On the other hand, if the theist explains too much, he runs the risk of hubris, or claiming to know what he is not in a position to know. He could find himself in the position of the comforters of Job.

Christian philosopher Daniel Howard-Snyder writes:

We do others a grievous disservice to hold out to them in private or in the pulpit any expectation to understand why God would permit so much evil or any particular instance, expectations which we have no reason to believe will be fulfilled, expectations which when left unfulfilled can become near irresistible grounds for rejecting the faith. We are in the dark here. We can’t see how any reason we know of, or the whole lot of them combined, would justify God n permitting so much horrible evil or any particular horror. We need to own up to that fact.

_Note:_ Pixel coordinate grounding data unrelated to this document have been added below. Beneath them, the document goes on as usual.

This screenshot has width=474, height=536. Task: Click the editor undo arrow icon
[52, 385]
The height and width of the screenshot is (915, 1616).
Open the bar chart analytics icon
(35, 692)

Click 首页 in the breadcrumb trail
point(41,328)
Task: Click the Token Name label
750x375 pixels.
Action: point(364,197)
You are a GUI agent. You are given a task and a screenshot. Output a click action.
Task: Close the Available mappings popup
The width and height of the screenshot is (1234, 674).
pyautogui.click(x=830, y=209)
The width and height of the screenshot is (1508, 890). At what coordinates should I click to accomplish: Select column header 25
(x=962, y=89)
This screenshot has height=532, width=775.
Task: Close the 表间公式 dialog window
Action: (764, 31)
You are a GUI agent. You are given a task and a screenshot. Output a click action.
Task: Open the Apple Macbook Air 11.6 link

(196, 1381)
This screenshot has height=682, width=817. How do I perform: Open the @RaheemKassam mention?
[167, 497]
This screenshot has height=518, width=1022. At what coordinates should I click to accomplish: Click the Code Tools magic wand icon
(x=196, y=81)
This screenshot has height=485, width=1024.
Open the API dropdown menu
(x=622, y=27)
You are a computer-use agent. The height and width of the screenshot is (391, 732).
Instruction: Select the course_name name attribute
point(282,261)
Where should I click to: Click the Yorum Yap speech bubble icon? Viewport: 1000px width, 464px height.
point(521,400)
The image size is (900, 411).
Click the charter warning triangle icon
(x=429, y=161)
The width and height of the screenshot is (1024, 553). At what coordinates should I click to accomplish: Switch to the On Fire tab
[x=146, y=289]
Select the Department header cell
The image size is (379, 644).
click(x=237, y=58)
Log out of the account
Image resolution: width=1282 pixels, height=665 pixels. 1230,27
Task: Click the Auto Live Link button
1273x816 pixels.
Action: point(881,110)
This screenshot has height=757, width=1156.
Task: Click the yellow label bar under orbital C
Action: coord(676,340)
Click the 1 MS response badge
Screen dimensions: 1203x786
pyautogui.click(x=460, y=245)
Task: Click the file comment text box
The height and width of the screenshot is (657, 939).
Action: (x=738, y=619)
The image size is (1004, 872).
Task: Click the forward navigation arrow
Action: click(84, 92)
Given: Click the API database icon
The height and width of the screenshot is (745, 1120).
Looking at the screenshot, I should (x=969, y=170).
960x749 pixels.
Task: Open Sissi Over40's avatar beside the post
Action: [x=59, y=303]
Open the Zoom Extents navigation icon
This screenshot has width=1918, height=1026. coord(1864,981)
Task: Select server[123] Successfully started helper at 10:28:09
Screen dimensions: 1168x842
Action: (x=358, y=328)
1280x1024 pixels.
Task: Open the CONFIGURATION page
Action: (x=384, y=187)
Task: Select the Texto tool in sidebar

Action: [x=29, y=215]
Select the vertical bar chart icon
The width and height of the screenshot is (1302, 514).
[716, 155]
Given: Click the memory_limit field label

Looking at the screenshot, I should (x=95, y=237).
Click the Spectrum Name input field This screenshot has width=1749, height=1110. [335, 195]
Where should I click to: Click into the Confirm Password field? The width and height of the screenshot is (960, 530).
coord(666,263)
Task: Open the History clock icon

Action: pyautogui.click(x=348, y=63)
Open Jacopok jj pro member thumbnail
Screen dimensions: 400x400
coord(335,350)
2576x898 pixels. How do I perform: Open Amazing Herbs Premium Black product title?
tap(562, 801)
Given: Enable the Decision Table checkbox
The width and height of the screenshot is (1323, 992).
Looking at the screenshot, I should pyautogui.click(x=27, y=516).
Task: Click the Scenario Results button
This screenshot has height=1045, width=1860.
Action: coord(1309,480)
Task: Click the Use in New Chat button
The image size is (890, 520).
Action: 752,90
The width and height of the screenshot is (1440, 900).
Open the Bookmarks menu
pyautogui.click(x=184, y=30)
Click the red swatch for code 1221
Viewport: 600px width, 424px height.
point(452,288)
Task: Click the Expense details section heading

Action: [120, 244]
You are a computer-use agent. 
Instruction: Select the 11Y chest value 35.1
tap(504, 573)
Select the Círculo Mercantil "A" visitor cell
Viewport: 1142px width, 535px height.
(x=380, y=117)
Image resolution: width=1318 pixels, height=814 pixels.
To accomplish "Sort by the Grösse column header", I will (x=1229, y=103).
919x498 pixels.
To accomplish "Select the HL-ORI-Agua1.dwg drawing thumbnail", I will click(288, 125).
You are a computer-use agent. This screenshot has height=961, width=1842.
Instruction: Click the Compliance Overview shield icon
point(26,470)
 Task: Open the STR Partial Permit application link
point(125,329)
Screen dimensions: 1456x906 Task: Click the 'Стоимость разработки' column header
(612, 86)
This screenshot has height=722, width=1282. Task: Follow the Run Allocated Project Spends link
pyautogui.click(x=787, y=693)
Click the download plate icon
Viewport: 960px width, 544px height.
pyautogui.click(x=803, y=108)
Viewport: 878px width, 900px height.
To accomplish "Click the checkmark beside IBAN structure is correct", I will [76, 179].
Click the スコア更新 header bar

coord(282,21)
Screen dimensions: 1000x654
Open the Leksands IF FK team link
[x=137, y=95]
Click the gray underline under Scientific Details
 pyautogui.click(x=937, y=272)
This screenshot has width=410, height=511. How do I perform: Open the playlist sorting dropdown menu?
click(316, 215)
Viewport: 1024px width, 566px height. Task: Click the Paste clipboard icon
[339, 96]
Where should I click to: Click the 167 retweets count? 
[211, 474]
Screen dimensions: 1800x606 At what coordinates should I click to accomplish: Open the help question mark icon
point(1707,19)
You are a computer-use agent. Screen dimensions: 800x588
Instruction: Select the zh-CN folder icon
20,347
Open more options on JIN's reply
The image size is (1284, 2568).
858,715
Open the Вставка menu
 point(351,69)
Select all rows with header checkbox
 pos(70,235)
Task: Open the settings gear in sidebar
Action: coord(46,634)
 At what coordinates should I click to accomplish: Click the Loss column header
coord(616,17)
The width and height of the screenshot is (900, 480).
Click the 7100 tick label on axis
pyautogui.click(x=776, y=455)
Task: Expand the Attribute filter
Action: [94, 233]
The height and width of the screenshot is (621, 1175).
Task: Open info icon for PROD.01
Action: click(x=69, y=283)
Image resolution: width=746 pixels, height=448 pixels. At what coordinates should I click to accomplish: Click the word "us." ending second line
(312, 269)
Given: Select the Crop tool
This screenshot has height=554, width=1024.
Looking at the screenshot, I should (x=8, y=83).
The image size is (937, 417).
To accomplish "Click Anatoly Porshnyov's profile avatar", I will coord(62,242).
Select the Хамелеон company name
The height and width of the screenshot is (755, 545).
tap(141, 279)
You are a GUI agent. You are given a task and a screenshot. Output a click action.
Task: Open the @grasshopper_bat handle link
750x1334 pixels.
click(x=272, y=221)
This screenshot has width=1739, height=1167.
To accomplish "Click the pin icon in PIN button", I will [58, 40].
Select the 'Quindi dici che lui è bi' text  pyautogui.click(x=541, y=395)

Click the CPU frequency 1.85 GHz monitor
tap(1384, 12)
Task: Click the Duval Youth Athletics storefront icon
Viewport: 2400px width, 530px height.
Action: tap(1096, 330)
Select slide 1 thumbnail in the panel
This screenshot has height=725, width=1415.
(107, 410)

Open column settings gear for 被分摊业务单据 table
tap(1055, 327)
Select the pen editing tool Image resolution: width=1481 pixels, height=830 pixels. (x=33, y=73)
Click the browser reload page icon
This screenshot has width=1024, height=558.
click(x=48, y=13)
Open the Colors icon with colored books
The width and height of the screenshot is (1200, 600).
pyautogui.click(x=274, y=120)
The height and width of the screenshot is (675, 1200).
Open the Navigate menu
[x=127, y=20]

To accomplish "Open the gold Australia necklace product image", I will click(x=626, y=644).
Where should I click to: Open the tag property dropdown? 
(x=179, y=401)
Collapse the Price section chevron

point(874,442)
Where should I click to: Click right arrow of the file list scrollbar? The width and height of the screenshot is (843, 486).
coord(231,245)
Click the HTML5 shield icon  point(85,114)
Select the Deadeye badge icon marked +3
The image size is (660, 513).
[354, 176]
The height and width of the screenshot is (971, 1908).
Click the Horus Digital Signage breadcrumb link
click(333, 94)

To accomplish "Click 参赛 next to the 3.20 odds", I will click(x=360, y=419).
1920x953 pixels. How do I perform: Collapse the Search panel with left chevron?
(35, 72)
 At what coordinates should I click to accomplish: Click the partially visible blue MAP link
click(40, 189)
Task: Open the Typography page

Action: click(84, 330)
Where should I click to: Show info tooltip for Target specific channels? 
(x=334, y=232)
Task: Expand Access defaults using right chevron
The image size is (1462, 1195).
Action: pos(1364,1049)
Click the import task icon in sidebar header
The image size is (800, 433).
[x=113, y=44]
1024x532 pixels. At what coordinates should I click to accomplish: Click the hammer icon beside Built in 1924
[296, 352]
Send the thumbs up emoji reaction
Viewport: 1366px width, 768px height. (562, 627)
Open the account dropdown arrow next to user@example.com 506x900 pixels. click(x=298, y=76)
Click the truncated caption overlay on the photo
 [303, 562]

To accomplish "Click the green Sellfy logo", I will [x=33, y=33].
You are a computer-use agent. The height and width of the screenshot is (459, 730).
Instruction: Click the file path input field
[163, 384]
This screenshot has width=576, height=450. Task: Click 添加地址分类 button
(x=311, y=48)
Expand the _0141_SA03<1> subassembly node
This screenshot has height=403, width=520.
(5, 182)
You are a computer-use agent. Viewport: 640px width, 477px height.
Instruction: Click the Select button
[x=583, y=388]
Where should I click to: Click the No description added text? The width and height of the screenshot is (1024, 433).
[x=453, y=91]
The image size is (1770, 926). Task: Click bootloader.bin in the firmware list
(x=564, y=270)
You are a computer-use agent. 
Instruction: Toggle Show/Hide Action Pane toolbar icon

Daniel Howard-Snyder, “God Evil and Suffering,” in Michael Murray ed. Reason for the Hope Within (Grand Rapids: Eerdmans, 1999), p. 101.

11 comments:

  1. I have never read such an honest statement in the context of the AfE. It is quite moving actually.

    ReplyDelete
  2. BDK -- I know I sound like a broken record, forever trumpeting D.B. Hart's 'The Doors of the Sea,' but he says something very similar in that book, which is one of the reasons he "won me over" to his take on things.

    ReplyDelete
  3. BDK is right. It is very sad. :'( *blows nose*

    ReplyDelete
  4. Removing posts doesn't make them untrue.

    ReplyDelete
  5. No it doesn't, Ilion. But I removed your posts because I had removed the posts to which they were responses. I couldn't be absolutely sure whether you were responding to anonymous or BDK, but I figured it was anon.

    ReplyDelete
  6. I don't rightly recall myself, as I didn't save the content of the post to my PC before posting it.

    At the same time, given the content of BDK's post which is still here, I strongly suspect that I was commenting on that particular tendentiousness.

    ReplyDelete
  7. Ah yes (the notifications were still in my Hotmail 'deleted' folder), I'd made two posts: the first being a comment about BDK's comment; the second being a humorous and throwaway response to Anonymouse demanding that I shut up.

    ReplyDelete
  8. This comment has been removed by a blog administrator.

    ReplyDelete
  9. Ah, someone had mentioned to me in an email about a banning at DI. Now I get it.